Ayer, después de la tormenta, un paseo. En principio, camino a la presentación del nuevo libro de Concha Calleja, que sigue dándole a los Windsor hasta que no los reconozca ni quien fundase la dinastía. Pero resultó ser martes, y no miércoles, o sea, hoy, que es cuando se presenta la cosa. Es lo que tiene no saber qué día vive uno, por mucho que por la mañana lo ponga en el recuadro de la columna, ahí arriba. Así es, amigos. Así vivo. El fastidio inicial por la confusión se pasó, en fin, y me dejó unas horas libres para dedicarlas a una de mis mayores aficiones: pasear. Y en concreto, pasear por Madrid.
Qué poco me gustan ciertas zonas, cuánto otras, y qué pena me dan algunas. No son de mi agrado zonas financieras, y sí las calles en las que percibo historia, pasado, asuntos que contar. También me gusta la vida cotidiana, el comercio, los escaparates, los parques, imaginar cómo sería mi vida en tales domicilios. O recordar como fue, de hecho. Chamberí, Luchana, cines Paradox, alguna librería a la que iba antaño, los bulevares y la glorieta de Bilbao. Ahí me encontré a Galdós, curioseando desde la terraza del Café Comercial. Veo que ha recuperado usted la vista, don Benito, le dije. Y se me sumó al paseo, agradado por el comentario. Parece que se encontraba en la glorieta porque había ido a recordar cuando ahí se situó la trinchera para repeler al francés, tal y como cuenta en un Episodio Nacional. Nos acercamos al Dos de Mayo, en la que él, como ya hiciera con la estatua propia que le pusieron en el Retiro, palpó con sus manos los rostros esculpidos de Daoíz y Velarde. Barrio de las Maravillas, Malasaña para los modernitos. Galdós y yo recorrimos la calle de La Palma, llegamos a San Bernardo, la calle Ancha, y tras saludar al Krahe en Pez, bajamos hasta Plaza España rodeando los Mostenses. Después de más de cien años desde su muerte, parecía conocerlo todo, estar al día. Va a pasar calor usted con ese gabán, don Benito, que está aquí ya el verano. No hijo, me respondió, yo siempre tengo frío. Yo vivo siempre en invierno.

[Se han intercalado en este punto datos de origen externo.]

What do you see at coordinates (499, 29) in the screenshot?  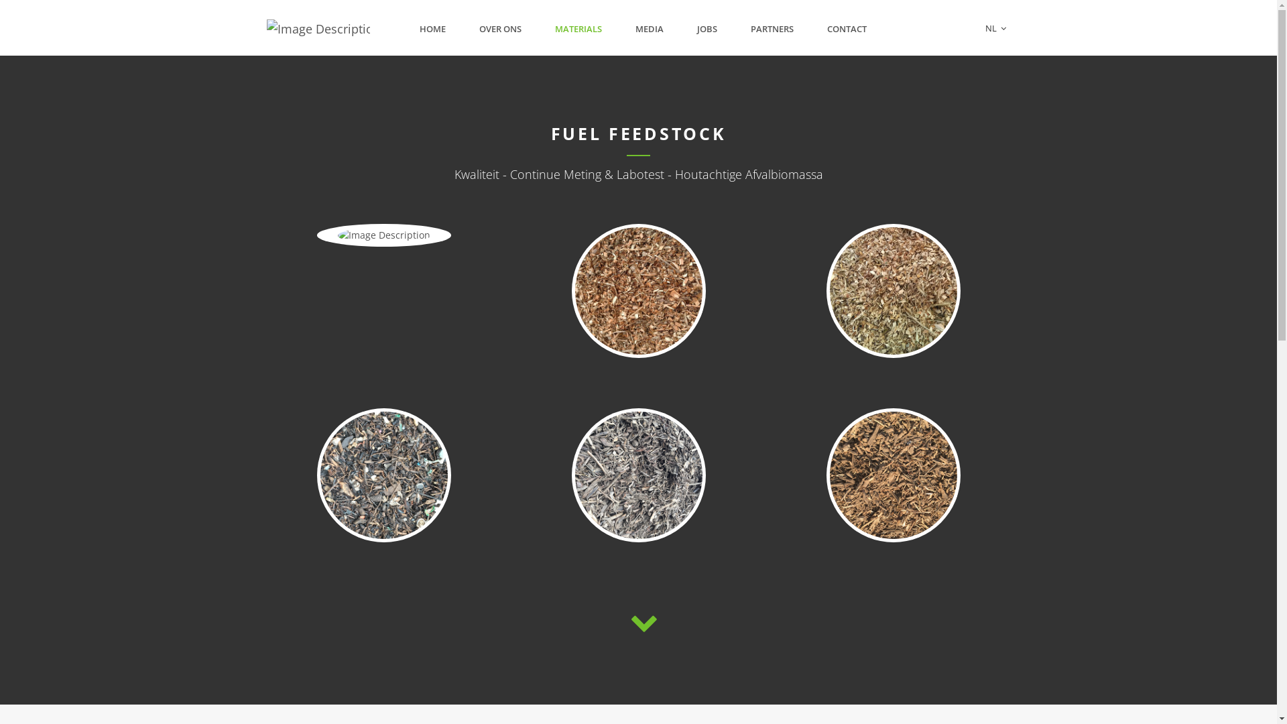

Subimos a una de las terrazas de los hoteles de Plaza España. Desde las alturas, la sierra, azul de lejanías, difuminada por Leonardo. Y la Casa de Campo. Y los tejados de Madrid, todos prestos a ser destapados para descubrir las vidas de los de dentro, como en El diablo cojuelo. Y Galdós, alto de por sí, más alto aún desde las alturas, mirándolo todo con sus pequeños y certeros ojos, contempló las muchedumbres, la extensión de Madrid más allá de sus propios límites, el atardecer. Maestro, ¿muy cambiado respecto a su época? Y él, con la sonrisa triste del que se ha tenido que despedir de un perro, me dijo: Todo igual. Pero, ¿igual de mal o igual de bien? Igual de igual. No ha cambiado nada. Lo bueno es muy bueno, y lo malo es muy malo. Y lo bueno va a mejor, pero lo malo, a peor.
Un último rayo de sol rejuveneció el rostro de Galdós, y yo creí confundirlo entonces con un billete de mil pesetas. Sería por la nostalgia. O por la estafa que nos hicieron con lo del euro. O por el tiempo, que se pasa sin irse.